Au grand dam de l'UE et des Etats-Unis, l'Italie rejoint les Nouvelles routes de la Soie chinoises
Pékin et Rome ont signé un ambitieux protocole d'accord, qui fait grincer des dents tant à Washington qu'à Bruxelles. L'objectif : 29 contrats ou protocoles d'accords ont été signés entre les deux pays.
Les gouvernements italien et chinois ont signé ce 23 mars au matin un protocole d'accord «non contraignant» pour sceller l'entrée de l'Italie dans les «Nouvelles routes de la Soie», malgré l'inquiétude de Bruxelles et de Washington.
Au cours d'une cérémonie en présence du président chinois Xi Jinping et du chef du gouvernement italien Giuseppe Conte, l'Italie est devenue le premier pays membre du G7 à intégrer ce projet pharaonique d'infrastructures maritimes et terrestres lancé par Pékin en 2013.
Au total, 29 contrats ou protocoles d'accords ont été signés, pour les deux-tiers institutionnels, portant, selon les médias italiens, sur un total de 5 à 7 milliards d'euros, voire sur un «potentiel» atteignant près de 20 milliards d'euros.
Ils prévoient ainsi des investissements chinois, pour l'instant limités, dans les ports de Gênes et de Trieste, stratégiques pour l'accès maritime au marché européen depuis la Chine. Les principaux contrats concernent Ansaldo (turbines) et le groupe Danieli, qui participera à hauteur de 1,1 milliard d'euros à la construction d'un site sidérurgique en Azerbaïdjan. Les accords portent aussi sur l'ouverture du marché chinois aux oranges italiennes, des partenariats touristiques, des programmes de jumelage culturel, une coopération entre médias chinois et italiens...
Pékin aurait aussi voulu accueillir en Chine des matches de football de Serie A, mais les règles de la Fifa l'interdisant, la fédération italienne a donc prévu de délocaliser des matches de l'équipe nationale et de coupe d'Italie. Elle formera en outre des arbitres chinois à l'arbitrage vidéo, très décrié en Italie.

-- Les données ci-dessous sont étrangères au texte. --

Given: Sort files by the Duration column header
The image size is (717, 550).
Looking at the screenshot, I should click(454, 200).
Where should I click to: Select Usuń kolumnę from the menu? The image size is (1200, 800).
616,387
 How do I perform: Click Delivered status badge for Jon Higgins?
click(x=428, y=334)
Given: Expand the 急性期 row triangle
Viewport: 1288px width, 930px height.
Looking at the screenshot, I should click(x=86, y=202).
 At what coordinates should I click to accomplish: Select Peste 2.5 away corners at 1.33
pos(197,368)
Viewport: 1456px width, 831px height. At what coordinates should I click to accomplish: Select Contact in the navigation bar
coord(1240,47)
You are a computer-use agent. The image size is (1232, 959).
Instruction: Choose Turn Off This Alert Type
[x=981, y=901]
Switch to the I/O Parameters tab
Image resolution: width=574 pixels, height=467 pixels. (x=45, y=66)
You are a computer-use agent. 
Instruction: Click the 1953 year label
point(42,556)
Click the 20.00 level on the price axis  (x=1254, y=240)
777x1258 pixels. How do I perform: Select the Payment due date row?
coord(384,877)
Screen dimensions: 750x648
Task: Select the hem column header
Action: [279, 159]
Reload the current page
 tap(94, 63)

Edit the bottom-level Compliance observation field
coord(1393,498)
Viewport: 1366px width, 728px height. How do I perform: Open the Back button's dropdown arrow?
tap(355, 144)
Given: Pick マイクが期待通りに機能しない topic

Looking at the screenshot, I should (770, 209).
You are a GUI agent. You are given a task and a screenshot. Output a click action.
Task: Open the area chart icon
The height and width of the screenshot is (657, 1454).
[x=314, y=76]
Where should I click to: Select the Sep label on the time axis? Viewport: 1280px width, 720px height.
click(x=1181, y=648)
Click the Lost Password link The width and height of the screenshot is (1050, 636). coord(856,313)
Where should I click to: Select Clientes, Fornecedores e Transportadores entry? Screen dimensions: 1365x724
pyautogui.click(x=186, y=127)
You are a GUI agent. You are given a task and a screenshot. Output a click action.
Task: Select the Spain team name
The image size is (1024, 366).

En revanche, compte tenu des réticences exprimées à Washington ou à Bruxelles, mais aussi au sein même du gouvernement populiste italien, face à une forme de rapprochement unilatéral entre l'Italie et la Chine, une vingtaine d'autres accords en discussion ces derniers mois ont été suspendus. «Avec ce protocole d'accord, nous sommes bien conscients qu'au-delà de l'opportunité, il y a aussi un risque», a assuré à la radio le secrétaire d'Etat italien à l'Economie, Michele Geraci, fervent défenseur à Rome de la cause chinoise, après avoir enseigné dix ans en Chine.
«Dans les deux sens»
Les exportations italiennes vers l'Empire du milieu n'ont pas dépassé les 13 milliards d'euros l'an dernier, quand elles représentent sept fois plus pour l'Allemagne. Reçu la veille par son homologue italien Sergio Mattarella, Xi Jinping s'est voulu rassurant : «La partie chinoise souhaite des échanges commerciaux dans les deux sens et un flux d'investissements dans les deux sens.»
Si le vice-Premier ministre Luigi Di Maio, chef de file du Mouvement 5 étoiles (M5S, antisystème) et ministre du Développement économique, a signé l'accord ce matin, son allié Matteo Salvini, patron de la Ligue (extrême droite), n'est venu ni à la signature ni au dîner officiel qui avait lieu la veille au soir.
«Plus il y a d'opportunités pour les entreprises, mieux c'est», a-t-il commenté, tout en répétant ses appels à défendre la sécurité et la souveraineté nationales. Après une rapide collation avec Giuseppe Conte, Xi Jinping et son épouse devaient s'envoler en début d'après-midi pour une visite privée à Palerme, en Sicile, avant de repartir le lendemain matin pour Monaco.
Le président chinois est ensuite attendu en France, où il participera le 26 mars à une rencontre inédite avec le président français Emmanuel Macron, la chancelière allemande Angela Merkel et le président de la Commission européenne Jean-Claude Juncker.
Le 22 mars, Emmanuel Macron s'était dit sceptique sur l'accord entre la Chine et l'Italie, et Angela Merkel avait plaidé pour une action européenne «uniforme» face à Pékin. Le déplacement du président chinois en Europe intervient dix jours après la publication par l'Union européenne d'un plan en dix points, qui souligne que la Chine est tout autant un «rival» qu'un partenaire commercial.